**Given text:**
-------------------------

Don't get me wrong, I don't regret selling all 5 of my Reos, and I don't really miss squonking (have two mech squonkers I never use) but all these pics of the Requiems flying around are making me develop some fomo... Some really pretty ones out there.

Reactions: Like 1 | Creative 1


----------



## jamesvapes_sa

Back enjoying the SquonkLyfe

Reactions: Like 1 | Winner 6


----------



## Troy Campbell

Squonking has never been better

Reactions: Winner 5


----------



## Timwis

Squonking for those that can't be arsed to squonk!

Reactions: Winner 2 | Funny 3


----------



## Zack Damon

you guys know where i can get a topside dual squonker?

Reactions: Agree 1


----------



## baksteen8168

Zack Damon said:


> you guys know where i can get a topside dual squonker?



https://www.vapedomain.co.za/products/dovpo-topside-dual-200w-squonk-box-mod

Reactions: Winner 2


----------



## baksteen8168

Zack Damon said:


> you guys know where i can get a topside dual squonker?



https://www.sirvape.co.za/products/...ox-modv3-upgraded?_pos=2&_sid=a90bf836e&_ss=r

Reactions: Winner 2


----------



## ace_d_house_cat

vicTor said:


> for me, excellent
> 
> found my second one a few days ago and can't wait



Glad that you found one, well two!

-------------------------

**Excerpted data:**
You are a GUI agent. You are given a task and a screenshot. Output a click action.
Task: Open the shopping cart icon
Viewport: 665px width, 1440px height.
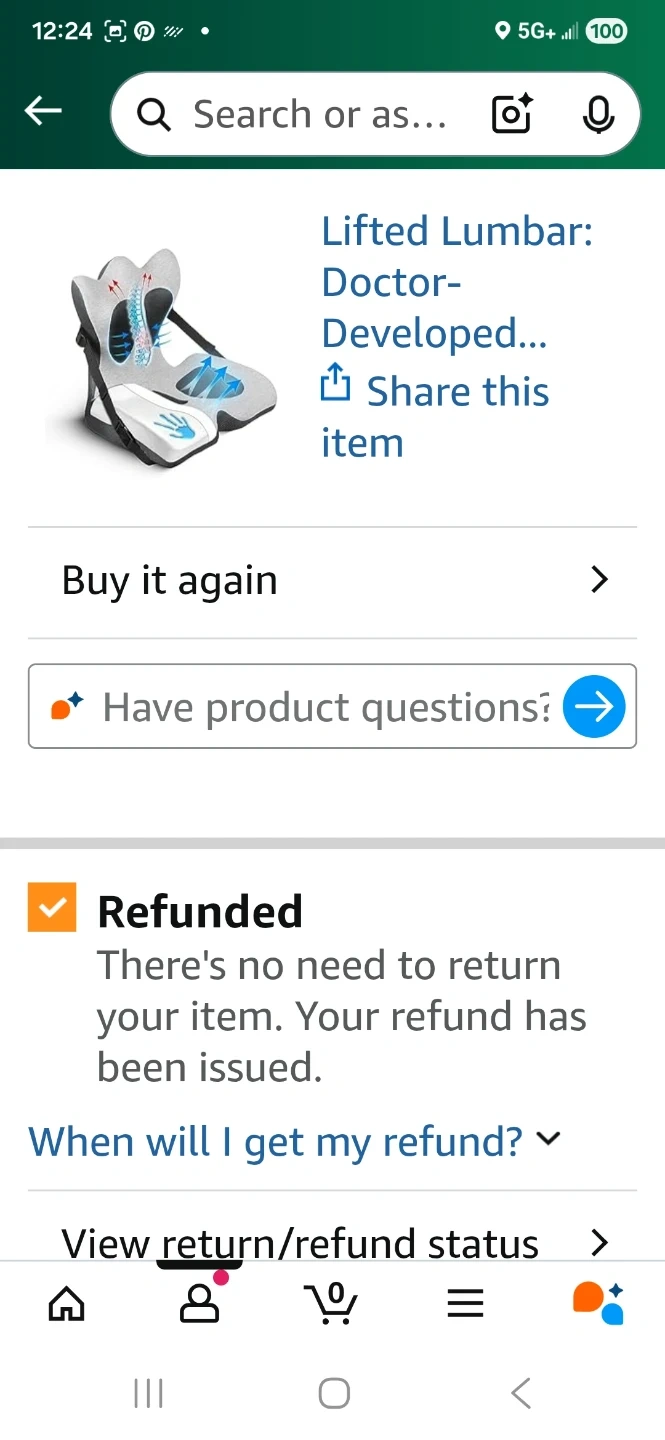(x=331, y=1303)
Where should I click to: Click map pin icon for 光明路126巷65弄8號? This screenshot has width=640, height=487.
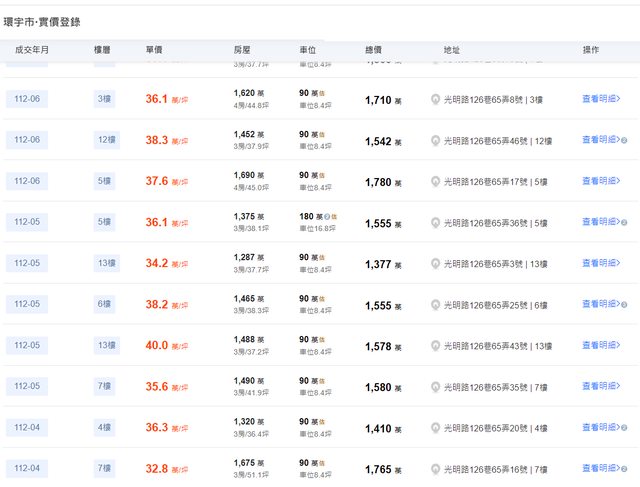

-------------------------

Answer these about the forum thread on squonking:
(a) How many Reos did the first poster sell?
(b) Which user wrote "Squonking has never been better"?
(c) What device did Zack Damon ask where to get?

**Reply:**
(a) Five.
(b) Troy Campbell.
(c) A topside dual squonker.